2009-01-30

Valsa com Bashir


A memória é o maior tormento do homem.
Friedrich Nietzsche

Se a vida fosse tão simples como nos filmes contratávamos sempre uma equipa de “apagadores de memória” e erradicávamos para sempre as terríveis desfeitas amorosas e todas as outras desavenças vividas.

Mas, o despertar da mente existe na nossa capacidade de criar e recriar a informação perdida na nossa memória e transforma-la em algo tormentoso. Podem ser 26 cães danados ou um repetitivo levantar das águas, mas a memória estará sempre lá a abrir a ferida esquecida.

Foi assim com o massacre de Wiriamu, em 1972, e em muitas outras atrocidades em que jovens militares portugueses participaram sem saber bem como tudo aconteceu. Foi assim, em 1982, no massacre de Sabra e Shatila. Em ambos a inocência que se perdia a cada tiro disparado. Uma maturidade agarrada pelos colarinhos do amigo morto nos braços. Em ambos o doce sabor do esquecimento auto-infligido.

Ari Folman nasceu em 1962. Era criança quando nas colónias portuguesas se matava sem razão. Ou só com a razão de alguns. Era jovem, talvez demasiado criança, quando foi enviado para o Líbano. Com razão? Talvez…

E qual a razão para o completo esquecimento de tudo o que foi vivido naqueles dias? Entre amigos, companheiros de guerra, psicólogos, uma resposta: cada um lida à sua maneira com a dor. Podem ser pesadelos, ataques de raiva, esquecimentos, crises de choro, tudo faces da mesma dor. A de recordar.

Ari Folman terá afirmado que este filme nunca poderia ser filmado com actores. E não podia mesmo. Perderíamos aquela ténue dança entre o mundo onírico e terreno que os traços de David Polonskey e Yoni Goodman souberam criar. Não teríamos os jogos de cores e tons que tão acutilantemente transpuseram ambientes dicotómicos de guerra e paz, selva, cidade e praia, noite e dia, sonho e vida. Mas, continuaríamos a ter o trabalho excepcional de Max Richter, discípulo de Luciano Berio, a criar atmosferas únicas e a transmitir uma imensidão de sensações que nunca trouxeram verdadeiramente paz a Ari Folman.

Uma paz que nunca chega a quem viveu morte e dor. De perto. Mas, pode chegar a redenção e este filme é um pouco disso. Dessa demanda que é muito mais profunda do que uma crise de meia idade de Boaz Rein Buskila e de Ari Folman. Nas conversas, ou desabafos sem divã, com Ori Sivan, o melhor amigo, encontramos a procura de respostas de um país e de uma geração que, tal como muitas outras, se vê arrastada para guerras sem sentido. No conforto das palavras de Ori há um apoio que parece falhar no pragmatismo de Dror Harazi, Shmuel Frenkel ou mesmo Carmi Cna’an. Se todos eles viveram a guerra e vivem-na ainda hoje, cada qual à sua maneira a verdade é que uns vivem com arrependimento, outros com pragmatismo. É exactamente nessa comparação que reside parte do fascínio e beleza deste filme.

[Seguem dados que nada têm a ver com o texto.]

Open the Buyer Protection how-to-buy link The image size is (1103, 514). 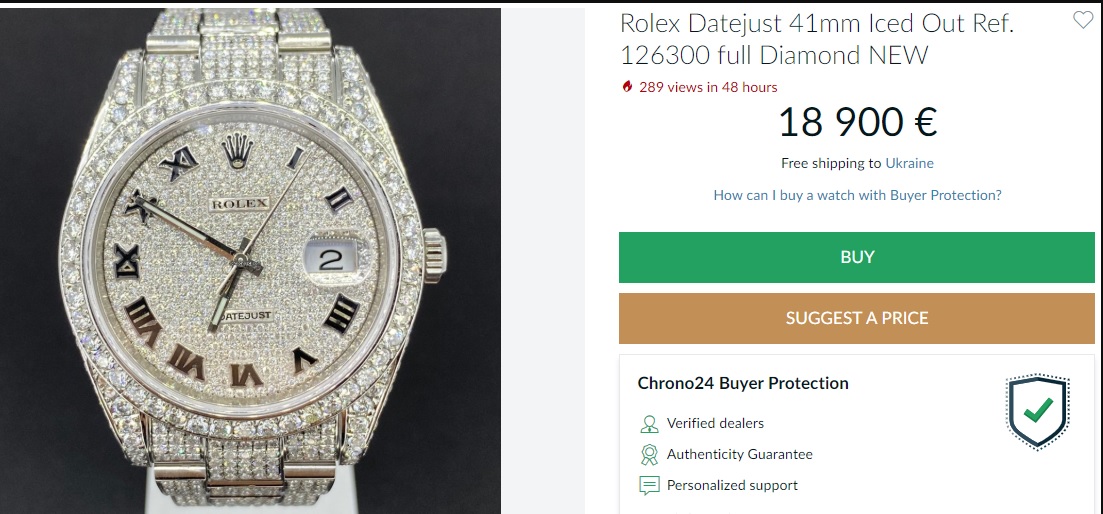tap(857, 195)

Mas, há ainda outro nome que marca esta valsa e mais do que isso a história recente de Israel. Com a inversão dos papéis, em que entrevistador é entrevistado, temos acesso à visão de um homem que esteve por perto do massacre e dos círculos de poder e decisão. Nas entrevistas com Ron-Bem-Yeshai há a culpa de um povo que não se pode desculpar com a ingenuidade dos jovens que a tudo assistiram sem nada fazer. Mas, há também uma imputação de culpa a Ariel Sharon e à forma como o poder político fechou os olhos ao massacre naquela noite. A mesma culpa que o mundo ocidental partilhou aquando do genocídio do Ruanda e dos crimes no Kosovo, os quais Ron Yeshai sempre assistiu e sempre testemunhou para não deixar esquecer.

Para não deixar esquecer e para que tudo não passe de uma “longa excursão” pela qual passamos feitos mortos-vivos temos aqueles últimos momentos. Sem animação. Apenas a cruel realidade dos sem memória tirada dos arquivos.